» **Excerpt to read**
Shortly before Winslet began filming Sense and Sensibility in 1994, Stephen was diagnosed with bone cancer. He became very ill during the film’s production.
“There was no point to his suffering. No rhyme or reason to it,” she says. “He lived healthfully. It always seemed impossible that this man could ever die. He had a tumor in his leg removed and lots of chemotherapy. I was there.
“I’d take the sleeper train up from Devon, where we shot the film, and just be at the hospital with him,” she adds. “When Stephen had gotten better and his cancer was in remission, we broke up. I don’t know why.
“I was so young, when I look back on it. Only 19. How could I have left a person who was so unwell? I thought Stephen was going to be all right.” They stayed apart for about a year. “After we separated, he got ill again,” she continues. “Stephen and I talked every day. This was not somebody I’d turn my back on.”
Tredre died the opening week of Titanic. Winslet missed the film’s Los Angeles premiere to attend his funeral. “It was unbelievably heartbreaking,” she says. “All I have left is that we remained very close until the end.”

» **The data**
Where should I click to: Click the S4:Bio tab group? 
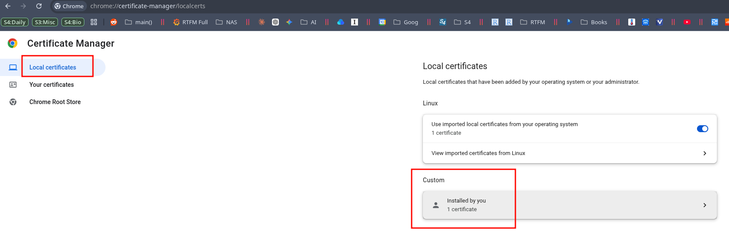(x=73, y=22)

» **What you should do**
In the excerpt about Winslet and Stephen's illness, copy the text word for word from "Shortly before Winslet" to "I was there.".

» **Your response**
Shortly before Winslet began filming Sense and Sensibility in 1994, Stephen was diagnosed with bone cancer. He became very ill during the film’s production.
“There was no point to his suffering. No rhyme or reason to it,” she says. “He lived healthfully. It always seemed impossible that this man could ever die. He had a tumor in his leg removed and lots of chemotherapy. I was there.